**WORK INSTRUCTION:**
Although the data holds pictures, return only the lines from the one containing "Where should I click to: Click the top" to the end, exactly, and without them.

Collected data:
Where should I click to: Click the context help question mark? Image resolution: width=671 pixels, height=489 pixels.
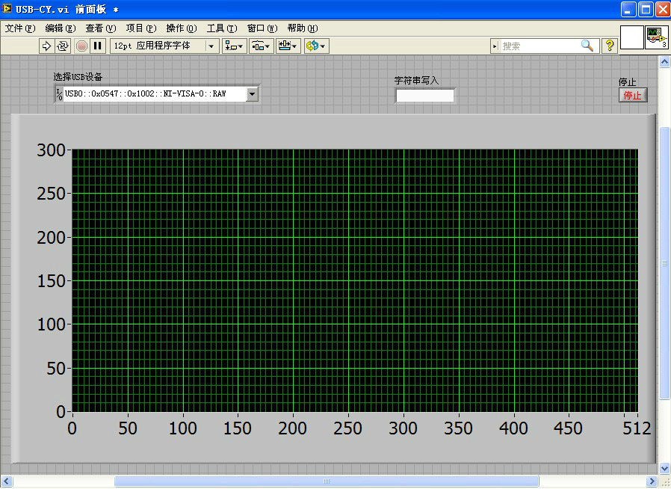point(609,46)
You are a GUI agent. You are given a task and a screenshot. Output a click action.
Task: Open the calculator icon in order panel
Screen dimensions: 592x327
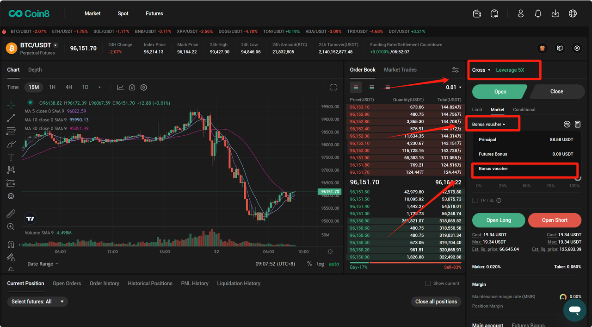tap(578, 124)
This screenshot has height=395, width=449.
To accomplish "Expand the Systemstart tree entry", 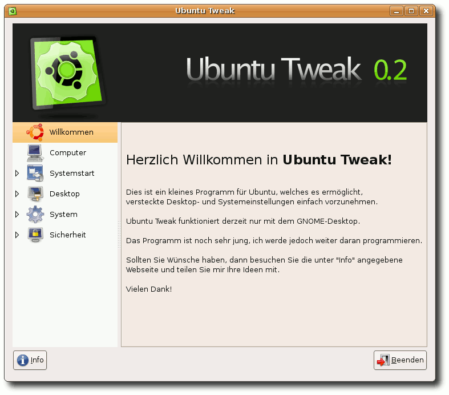I will click(x=17, y=174).
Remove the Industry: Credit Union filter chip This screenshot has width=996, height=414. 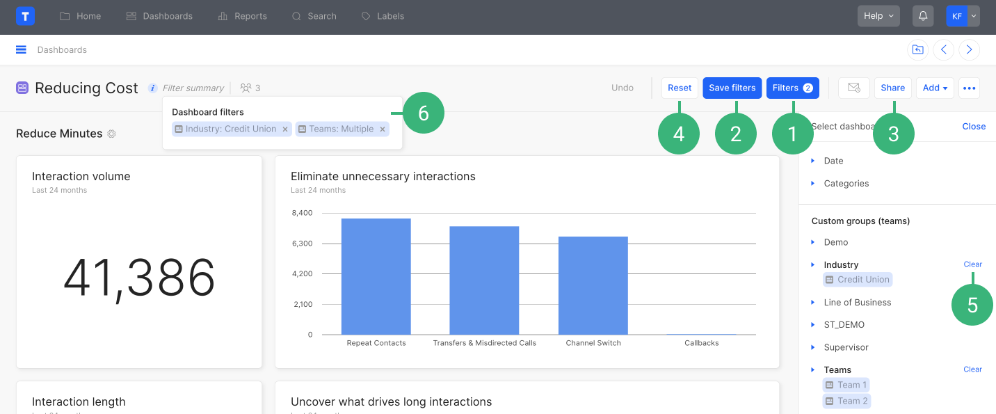[284, 129]
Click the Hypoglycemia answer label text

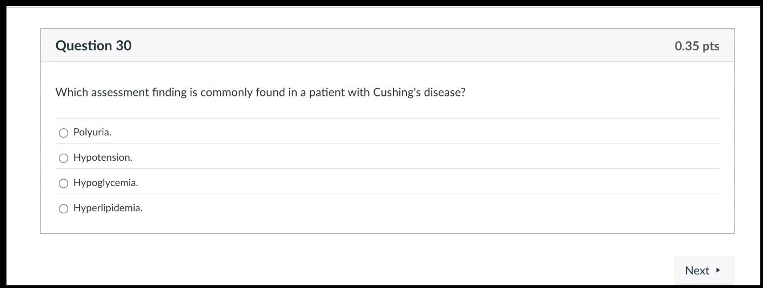[106, 183]
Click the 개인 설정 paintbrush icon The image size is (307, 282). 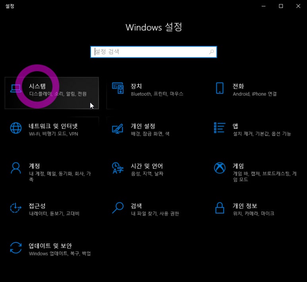coord(118,128)
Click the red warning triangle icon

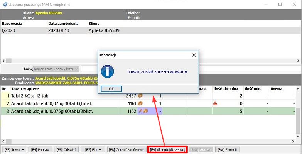tap(215, 103)
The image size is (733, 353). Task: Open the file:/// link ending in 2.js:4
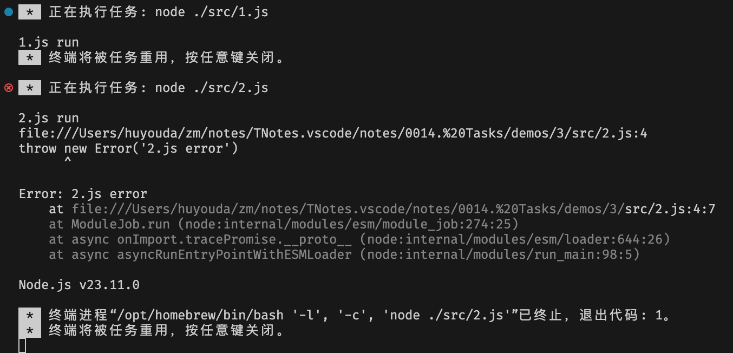333,133
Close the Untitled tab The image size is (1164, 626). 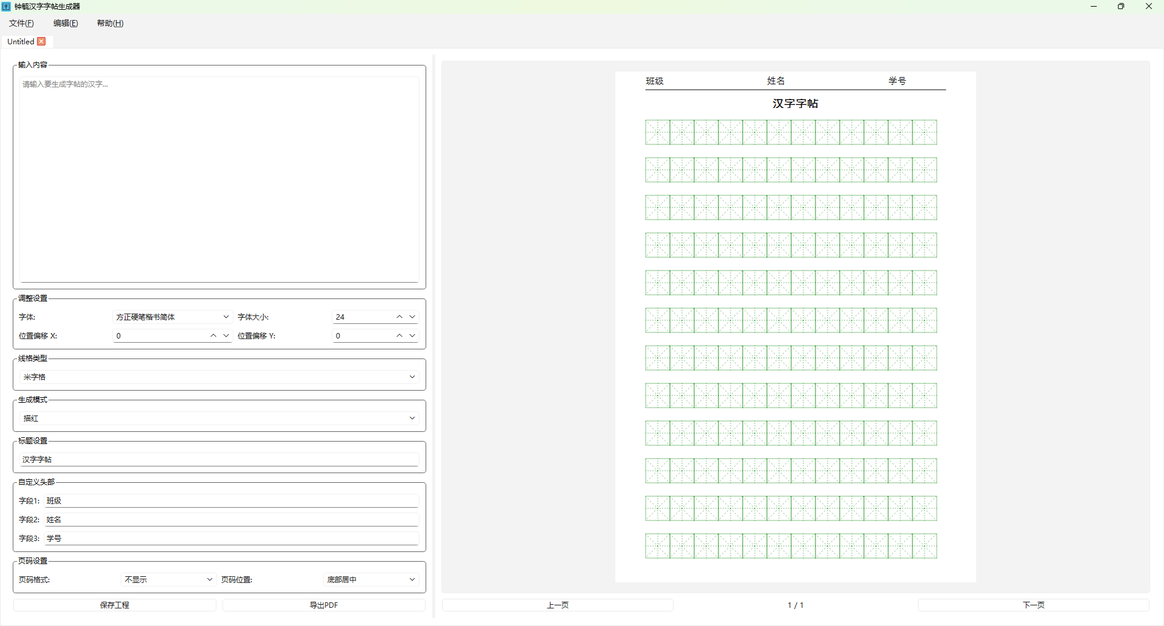[41, 41]
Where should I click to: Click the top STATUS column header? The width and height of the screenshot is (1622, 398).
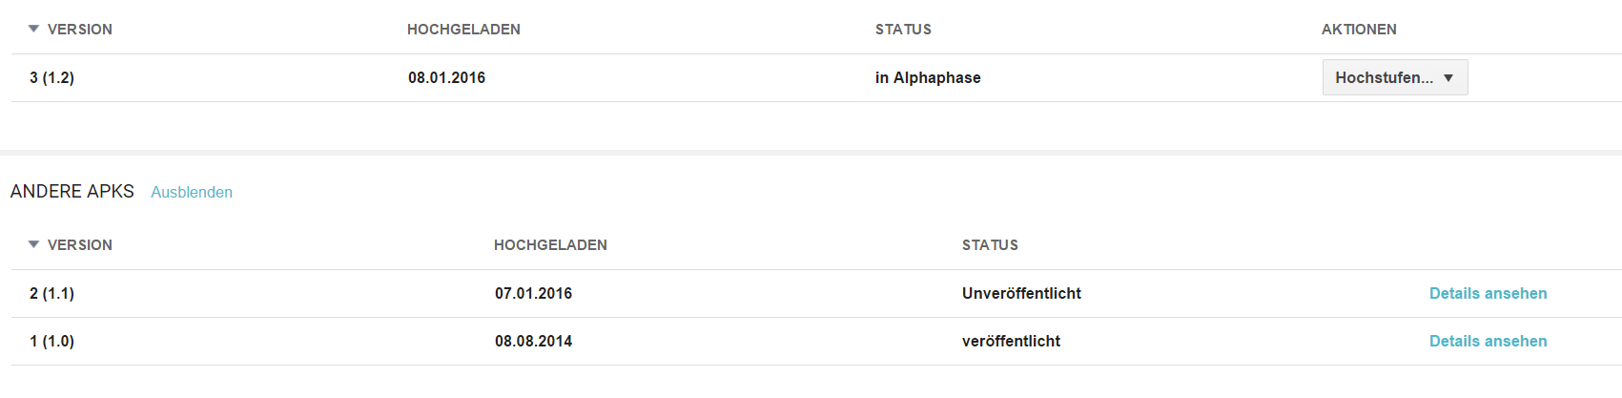click(x=903, y=30)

**SOLUTION TO THIS PROBLEM:**
Where should I click to: Click the top STATUS column header? The width and height of the screenshot is (1622, 398).
click(x=903, y=30)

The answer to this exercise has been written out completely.